Text excerpt:

___

Relationship Violence Curricula for Runaway and Homeless Youth
An key component of the Hollywood Homeless Youth Partnership (HHYP) in Hollywood, CA was the development of two “Intimate Partner Abuse Prevention Curricula” specifically for runaway and homeless youth – one for minors (youth ages 17 and under) and one for young adults (youth 18 and above) reflecting the developmental differences between the two groups. The curricula were pilot tested, and modifications were made after feedback from facilitators and youth. Both curriculum, the results of over two years of research, exploration, and experience in the areas of intimate partner abuse and runaway and homeless youth, is designed for use in drop in centers and shelters with youth new to the streets and chronically homeless youth.
The HHYP Relationship Traffic curriculum project discusses the importance of attending to several key issues when using or adapting materials for use with runaway and homeless youth:
Youth Engagement: Youth are more likely to engage in the program when provided multiple and meaningful opportunities to share their ideas. HHYP recommends engaging youth by “giving them choices whenever possible – the type of snack that is provided during the group, the type of incentives that are provided at the end to encourage ongoing participation, the opportunity to add or modify ground rules, and ability to pass if they don’t want to contribute to the group discussion.”
Group Rules: While the HHYP curricula include basic ground rules, these “may need to be adapted to the rules of a particular agency or to fit the groups need for safety.”
Repeat Participants: HHYP found that many youth attended the sessions multiple times, and recommended that facilitators find ways to these youth responsibility for some parts of the curriculum. “For example, youth can read the definition of intimate partner abuse, help the facilitator write down ground rules, or run the tape recorder or VCR. While these seem like insignificant tasks, we have found that these youth crave the opportunity to be recognized and praised.”

___

Set tasks:
**1)** Answer these questions from the text on relationship violence curricula for runaway and homeless youth:
(a) What ages is the curriculum for minors meant for?
(b) In what settings is each curriculum designed to be used?
(c) What three tasks does the text suggest for youth who attend the sessions multiple times?
**2)** Decide whether each statement agrees with the text on relationship violence curricula for runaway and homeless youth.
(a) The curricula were pilot tested.
(b) The ground rules in the HHYP curricula are never to be changed.
(c) Youth may pass if they do not want to contribute to the group discussion.

(Some rows)
___

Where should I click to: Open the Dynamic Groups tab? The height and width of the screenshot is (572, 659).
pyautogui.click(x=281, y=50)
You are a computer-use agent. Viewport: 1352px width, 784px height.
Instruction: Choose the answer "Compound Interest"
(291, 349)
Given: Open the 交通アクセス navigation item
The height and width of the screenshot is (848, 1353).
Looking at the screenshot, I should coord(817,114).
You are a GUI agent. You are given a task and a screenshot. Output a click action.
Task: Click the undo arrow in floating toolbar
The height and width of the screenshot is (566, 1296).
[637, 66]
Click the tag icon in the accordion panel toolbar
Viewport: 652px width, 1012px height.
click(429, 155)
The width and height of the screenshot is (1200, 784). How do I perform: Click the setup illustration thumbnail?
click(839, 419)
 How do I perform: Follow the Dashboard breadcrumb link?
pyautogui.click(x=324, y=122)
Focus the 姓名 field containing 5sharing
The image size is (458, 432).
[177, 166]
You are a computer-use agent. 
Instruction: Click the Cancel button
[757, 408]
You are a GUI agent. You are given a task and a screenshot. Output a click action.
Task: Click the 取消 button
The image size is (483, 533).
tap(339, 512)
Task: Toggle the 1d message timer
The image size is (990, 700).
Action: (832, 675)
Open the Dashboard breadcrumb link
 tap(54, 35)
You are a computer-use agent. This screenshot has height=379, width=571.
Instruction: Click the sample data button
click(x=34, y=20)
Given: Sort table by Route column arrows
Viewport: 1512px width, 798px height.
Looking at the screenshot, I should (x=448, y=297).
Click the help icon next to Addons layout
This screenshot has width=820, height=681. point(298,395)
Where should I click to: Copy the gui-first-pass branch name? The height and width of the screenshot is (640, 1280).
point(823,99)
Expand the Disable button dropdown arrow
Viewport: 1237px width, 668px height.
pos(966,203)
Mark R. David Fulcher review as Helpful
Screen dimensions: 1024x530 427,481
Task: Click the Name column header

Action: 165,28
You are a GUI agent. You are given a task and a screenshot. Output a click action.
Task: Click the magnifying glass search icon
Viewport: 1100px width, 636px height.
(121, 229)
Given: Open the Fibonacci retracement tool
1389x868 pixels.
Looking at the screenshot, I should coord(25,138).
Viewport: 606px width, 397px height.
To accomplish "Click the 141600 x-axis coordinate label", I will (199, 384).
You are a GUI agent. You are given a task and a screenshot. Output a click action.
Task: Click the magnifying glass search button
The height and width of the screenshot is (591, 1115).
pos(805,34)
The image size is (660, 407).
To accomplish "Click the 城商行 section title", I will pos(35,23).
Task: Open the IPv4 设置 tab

___

Solution set:
**1)**
(a) Youth ages 17 and under.
(b) Drop in centers and shelters.
(c) Reading the definition of intimate partner abuse, helping the facilitator write down ground rules, and running the tape recorder or VCR.

**2)**
(a) Yes: "The curricula were pilot tested, and modifications were made after feedback from facilitators and youth."
(b) No: "may need to be adapted to the rules of a particular agency or to fit the groups need for safety."
(c) Yes: "ability to pass if they don’t want to contribute to the group discussion."